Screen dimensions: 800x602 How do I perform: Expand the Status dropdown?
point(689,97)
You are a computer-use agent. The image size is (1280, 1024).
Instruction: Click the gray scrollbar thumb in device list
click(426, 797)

Task statement: How many of the lines above contain the string "agent", with case counting? Reply with the number alone.

Answer to this exercise: 1